La discussione sui legami tra salari reali “elevati” e disoccupazione nel Sud è interessante, soprattutto se riesce a interrogarci sulle reali condizioni di occupati e disoccupati e sui fattori che frenano lo sviluppo. Non mi è chiaro se le riflessioni di alcuni illustri economisti settentrionali sui salari al Sud siano semplicistiche o se scontino le tracce di un indelebile pregiudizio antimeridionalista. Leggendo di un potere d’acquisto più alto al Sud, sarei curioso di capire sulla base di quali parametri viene calcolato questo potere d’acquisto.

Sì, perché gli studi di economia politica si fondano necessariamente su modelli che semplificano la realtà allo scopo di individuarne i meccanismi esplicativi.
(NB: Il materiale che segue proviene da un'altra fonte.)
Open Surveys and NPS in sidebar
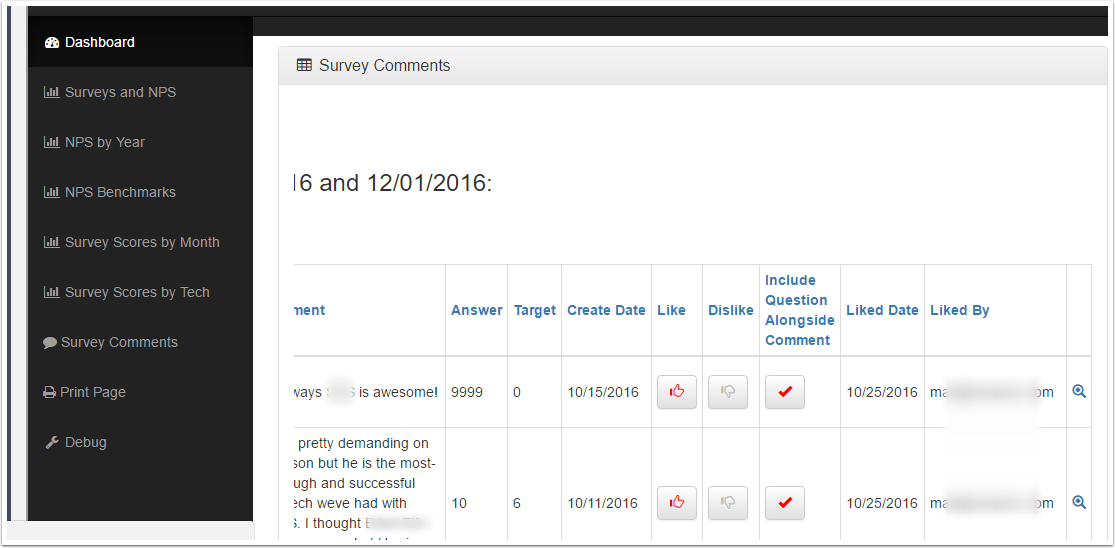 110,92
Quando si passa alla politica economica, ai provvedimenti che incidono nella vita delle persone, le semplificazioni possono essere pericolose. Sarei curioso di sapere se il risparmio che ottengo quando compro un chilo di mele a Napoli è compensato dagli esami clinici che devo eseguire privatamente perché le liste d’attesa pubbliche sono ingestibili.

E ancora, nel potere d’acquisto dei salari si computa il costo privato dell’assistenza ai bambini e/o agli anziani, servizi inesistenti o scadentissimi in molte aree del Sud? E la necessità di utilizzare il mezzo proprio perché il trasporto pubblico è insufficiente? E quanto pesa nella valutazione del potere d’acquisto dei salari il costo di studiare in scuole private o lontano da casa per seguire percorsi di formazione competitivi? Anche le presunte conseguenze delle gabbie salariali sarebbero da approfondire: è sicuro che al ridurre del costo del lavoro possa corrispondere l’incremento di occupazione?
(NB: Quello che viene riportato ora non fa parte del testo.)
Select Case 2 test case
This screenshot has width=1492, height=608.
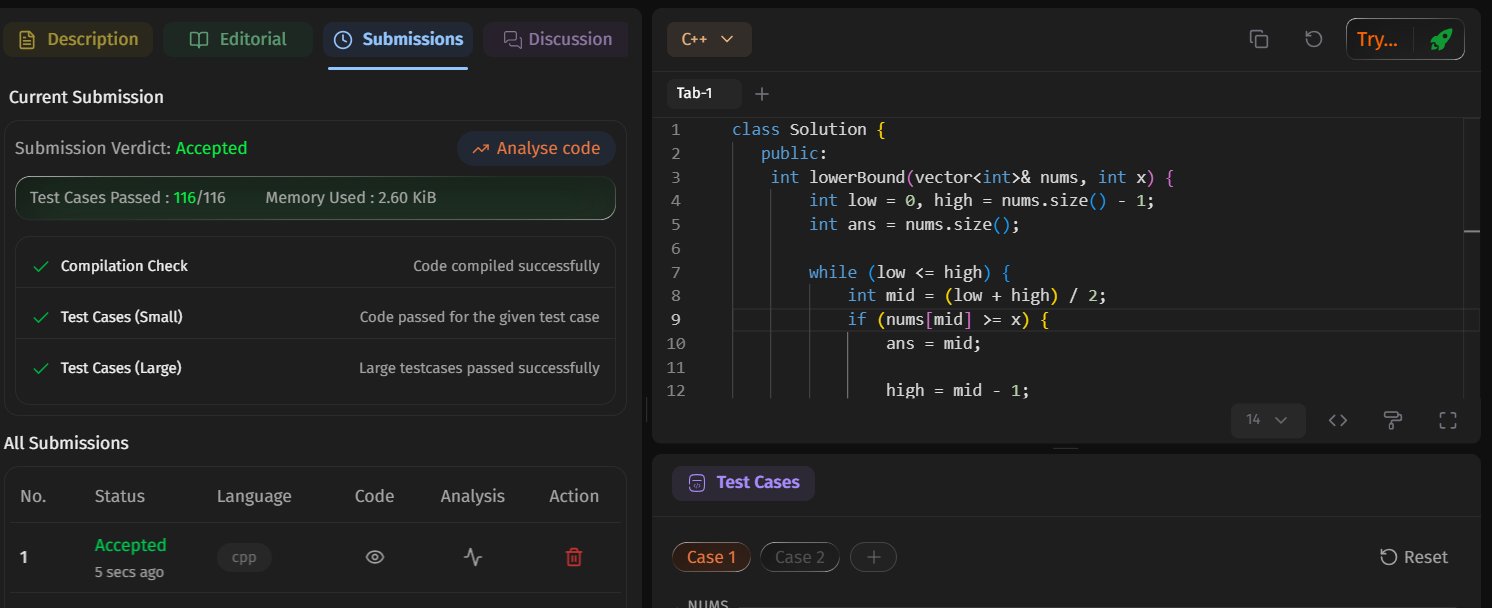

Ed è sicuro che l’eventuale incremento di occupazione si tradurrebbe in incremento di prodotto interno lordo? O, piuttosto, anziché farsi accarezzare da idee che penalizzano i meridionali, la scienza mettesse meglio a fuoco la necessità di pari infrastrutture, pari qualità dell’istruzione pubblica, pari livelli di amministrazione della giustizia, di estinzione della criminalità organizzata? Gran parte di questi fattori rientra nelle competenze dello Stato centrale che dovrebbe garantire l’uguaglianza sostanziale tra i cittadini; magari non pareggiandone il potere d’acquisto con misure penalizzanti, ma le opportunità di crescita.